The fourth lesson is customer focus, and it is the most frequently misunderstood of the four. Customer focus is not about treating customers well in a general sense. It means measuring which channel customers use, how often, and with what problem — and then designing processes around that data. During the pandemic, customer contact channels multiplied suddenly: WhatsApp, email, website forms, social media messages. Businesses that could not manage these channels from a single interface gave inconsistent answers to the same customer, missed requests, and eroded trust. Interest in customer relationship management software rose noticeably in the second quarter of 2020, but purchasing software alone is not sufficient. The real challenge is building the operational discipline to collect customer data, analyse it, and translate it into process decisions. Without that discipline, a CRM system remains little more than an address book.

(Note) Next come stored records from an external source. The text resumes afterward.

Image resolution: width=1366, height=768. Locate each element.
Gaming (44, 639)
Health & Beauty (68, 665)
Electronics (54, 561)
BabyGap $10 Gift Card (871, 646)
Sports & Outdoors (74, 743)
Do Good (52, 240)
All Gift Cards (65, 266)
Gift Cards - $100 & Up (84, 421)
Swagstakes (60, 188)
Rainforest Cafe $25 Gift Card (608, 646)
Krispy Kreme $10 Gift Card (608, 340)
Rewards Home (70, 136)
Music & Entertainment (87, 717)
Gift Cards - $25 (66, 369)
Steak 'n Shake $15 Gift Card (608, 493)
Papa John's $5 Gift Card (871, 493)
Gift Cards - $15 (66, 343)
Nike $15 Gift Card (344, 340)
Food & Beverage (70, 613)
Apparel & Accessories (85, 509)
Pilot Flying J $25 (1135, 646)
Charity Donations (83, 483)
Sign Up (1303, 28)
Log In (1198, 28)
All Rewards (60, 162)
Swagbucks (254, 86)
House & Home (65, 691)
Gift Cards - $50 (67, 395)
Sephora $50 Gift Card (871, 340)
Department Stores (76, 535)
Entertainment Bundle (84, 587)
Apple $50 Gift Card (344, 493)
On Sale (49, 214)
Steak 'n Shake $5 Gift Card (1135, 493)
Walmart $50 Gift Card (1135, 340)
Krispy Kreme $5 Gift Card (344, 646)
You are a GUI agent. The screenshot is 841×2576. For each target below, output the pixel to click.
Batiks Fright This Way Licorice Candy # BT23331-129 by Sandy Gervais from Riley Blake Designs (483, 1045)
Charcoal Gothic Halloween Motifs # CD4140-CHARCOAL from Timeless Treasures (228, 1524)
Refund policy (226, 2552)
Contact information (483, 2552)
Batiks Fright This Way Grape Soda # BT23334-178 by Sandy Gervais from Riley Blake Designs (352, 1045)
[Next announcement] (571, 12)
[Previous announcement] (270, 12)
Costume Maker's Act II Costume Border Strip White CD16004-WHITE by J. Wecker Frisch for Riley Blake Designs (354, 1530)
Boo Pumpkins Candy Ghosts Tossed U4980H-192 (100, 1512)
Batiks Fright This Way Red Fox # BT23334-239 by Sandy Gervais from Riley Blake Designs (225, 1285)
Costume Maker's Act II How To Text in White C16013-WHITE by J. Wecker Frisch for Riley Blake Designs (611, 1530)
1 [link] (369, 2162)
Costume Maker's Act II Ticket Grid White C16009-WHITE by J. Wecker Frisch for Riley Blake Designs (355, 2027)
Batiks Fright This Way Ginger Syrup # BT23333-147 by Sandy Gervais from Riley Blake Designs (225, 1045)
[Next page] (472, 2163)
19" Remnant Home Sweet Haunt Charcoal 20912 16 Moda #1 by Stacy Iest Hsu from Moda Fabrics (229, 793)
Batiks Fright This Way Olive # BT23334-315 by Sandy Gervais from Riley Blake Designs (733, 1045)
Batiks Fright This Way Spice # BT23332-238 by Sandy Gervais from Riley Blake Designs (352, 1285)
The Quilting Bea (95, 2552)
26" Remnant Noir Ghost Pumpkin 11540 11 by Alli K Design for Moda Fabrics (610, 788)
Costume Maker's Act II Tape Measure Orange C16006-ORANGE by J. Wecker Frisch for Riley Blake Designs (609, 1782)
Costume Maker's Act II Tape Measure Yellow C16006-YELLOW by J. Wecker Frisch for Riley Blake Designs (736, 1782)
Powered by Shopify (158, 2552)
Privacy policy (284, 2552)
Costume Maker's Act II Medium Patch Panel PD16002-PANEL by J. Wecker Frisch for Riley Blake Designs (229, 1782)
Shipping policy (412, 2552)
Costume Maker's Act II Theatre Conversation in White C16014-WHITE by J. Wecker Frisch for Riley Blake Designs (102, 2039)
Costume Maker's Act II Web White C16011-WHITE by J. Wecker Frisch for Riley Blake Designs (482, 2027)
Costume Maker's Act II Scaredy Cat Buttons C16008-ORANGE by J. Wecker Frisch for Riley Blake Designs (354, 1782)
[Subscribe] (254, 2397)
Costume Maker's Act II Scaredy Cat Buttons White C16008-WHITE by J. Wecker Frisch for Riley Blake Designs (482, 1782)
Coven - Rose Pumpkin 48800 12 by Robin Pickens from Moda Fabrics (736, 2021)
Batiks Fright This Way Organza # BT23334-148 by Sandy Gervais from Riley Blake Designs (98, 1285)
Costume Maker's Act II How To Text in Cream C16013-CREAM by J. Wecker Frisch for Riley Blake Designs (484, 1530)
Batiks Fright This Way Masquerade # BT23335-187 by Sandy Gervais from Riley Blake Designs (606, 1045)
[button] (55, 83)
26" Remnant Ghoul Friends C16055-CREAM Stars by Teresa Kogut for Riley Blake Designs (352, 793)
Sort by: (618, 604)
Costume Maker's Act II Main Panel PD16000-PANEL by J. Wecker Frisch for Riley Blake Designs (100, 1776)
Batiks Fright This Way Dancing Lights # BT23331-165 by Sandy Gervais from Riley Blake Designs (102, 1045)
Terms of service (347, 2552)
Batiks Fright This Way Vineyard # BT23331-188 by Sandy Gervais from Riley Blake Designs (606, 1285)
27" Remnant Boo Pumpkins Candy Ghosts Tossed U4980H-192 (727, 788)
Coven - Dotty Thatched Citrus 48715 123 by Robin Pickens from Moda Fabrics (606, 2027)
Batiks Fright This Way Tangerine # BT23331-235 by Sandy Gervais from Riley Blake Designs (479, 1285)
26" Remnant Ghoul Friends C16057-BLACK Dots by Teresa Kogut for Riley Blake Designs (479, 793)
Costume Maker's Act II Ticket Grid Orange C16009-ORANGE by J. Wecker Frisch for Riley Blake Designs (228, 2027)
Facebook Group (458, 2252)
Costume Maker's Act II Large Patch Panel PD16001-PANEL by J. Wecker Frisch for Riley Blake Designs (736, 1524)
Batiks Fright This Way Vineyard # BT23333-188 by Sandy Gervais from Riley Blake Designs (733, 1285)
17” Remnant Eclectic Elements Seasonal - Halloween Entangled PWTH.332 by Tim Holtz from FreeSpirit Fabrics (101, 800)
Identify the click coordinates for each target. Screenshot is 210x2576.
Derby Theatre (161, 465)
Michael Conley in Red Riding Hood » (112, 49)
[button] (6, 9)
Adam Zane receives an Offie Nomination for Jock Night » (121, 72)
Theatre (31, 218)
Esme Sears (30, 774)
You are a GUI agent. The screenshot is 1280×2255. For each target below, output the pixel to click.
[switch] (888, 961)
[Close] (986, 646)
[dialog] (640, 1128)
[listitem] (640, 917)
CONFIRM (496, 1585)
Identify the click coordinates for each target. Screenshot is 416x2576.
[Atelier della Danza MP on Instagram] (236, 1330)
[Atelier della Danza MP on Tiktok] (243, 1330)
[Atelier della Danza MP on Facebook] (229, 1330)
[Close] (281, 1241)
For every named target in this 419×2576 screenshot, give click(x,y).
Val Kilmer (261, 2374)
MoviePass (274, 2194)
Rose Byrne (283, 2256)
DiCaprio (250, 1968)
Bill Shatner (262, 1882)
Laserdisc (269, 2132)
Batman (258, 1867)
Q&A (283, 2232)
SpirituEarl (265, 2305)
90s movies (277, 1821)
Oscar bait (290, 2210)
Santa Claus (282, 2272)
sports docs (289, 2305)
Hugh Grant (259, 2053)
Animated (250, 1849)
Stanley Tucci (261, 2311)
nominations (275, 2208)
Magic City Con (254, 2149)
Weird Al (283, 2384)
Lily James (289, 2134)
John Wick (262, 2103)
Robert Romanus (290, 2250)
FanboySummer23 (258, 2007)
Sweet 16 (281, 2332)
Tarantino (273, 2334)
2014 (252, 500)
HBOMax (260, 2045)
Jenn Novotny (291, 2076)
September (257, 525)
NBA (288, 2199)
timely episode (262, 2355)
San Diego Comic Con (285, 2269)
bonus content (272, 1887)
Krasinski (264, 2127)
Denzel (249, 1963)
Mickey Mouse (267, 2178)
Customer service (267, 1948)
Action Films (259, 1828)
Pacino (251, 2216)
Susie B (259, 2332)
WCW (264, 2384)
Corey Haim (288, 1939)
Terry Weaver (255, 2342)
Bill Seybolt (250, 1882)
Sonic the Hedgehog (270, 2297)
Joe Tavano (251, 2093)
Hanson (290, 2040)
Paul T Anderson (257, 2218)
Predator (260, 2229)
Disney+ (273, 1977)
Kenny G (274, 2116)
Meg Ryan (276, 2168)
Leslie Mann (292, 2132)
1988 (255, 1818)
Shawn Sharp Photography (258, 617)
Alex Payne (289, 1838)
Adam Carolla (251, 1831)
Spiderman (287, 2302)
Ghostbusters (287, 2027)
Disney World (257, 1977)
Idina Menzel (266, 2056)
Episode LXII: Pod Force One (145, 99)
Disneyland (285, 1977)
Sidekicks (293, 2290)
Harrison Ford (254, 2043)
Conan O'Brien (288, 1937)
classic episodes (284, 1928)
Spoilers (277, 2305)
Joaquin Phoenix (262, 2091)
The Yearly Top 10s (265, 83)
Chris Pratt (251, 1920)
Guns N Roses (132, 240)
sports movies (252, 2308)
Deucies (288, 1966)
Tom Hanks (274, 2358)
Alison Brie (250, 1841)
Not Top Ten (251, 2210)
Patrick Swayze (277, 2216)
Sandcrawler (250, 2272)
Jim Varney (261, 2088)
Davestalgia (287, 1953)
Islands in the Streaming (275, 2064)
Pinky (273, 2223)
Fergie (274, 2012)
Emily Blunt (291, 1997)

These four lessons share a common requirement: all of them depend on a data infrastructure. Identifying security vulnerabilities requires access logs. Personalising contactless experiences requires customer behaviour data. Applying automation to the right points requires process data. Measuring customer focus requires transaction and feedback data. In the Turkish SME context, building this infrastructure from scratch carries a real burden in both budget and human resources. When the cost of foreign-currency-denominated cloud software licences is added to the equation under sustained currency pressure, a recommendation to ‘do everything at once’ is simply not credible. Prioritisation is necessary: process data first, then customer data, then automation. Security sits outside that sequence — it is parallel and urgent, not something to be deferred.
The companies that will set the 2021 normalisation agenda are those that have taken concrete steps across these four dimensions. But claiming ‘we did digital transformation’ is easy; the real question is whether you can measure how much each process actually improved. Did inventory accuracy increase? Did customer complaint resolution time shorten? How many working days were lost during the transition to remote work? If you cannot answer those questions with numbers, you have not yet looked carefully enough at the four lessons the crisis offered. It was not a test. It held up a mirror. Changing what that mirror shows requires looking at it honestly first.
This article was originally written in Turkish by Gökhan MERCANOĞLU on July 27, 2020 and has been automatically translated into English and other languages using machine translation.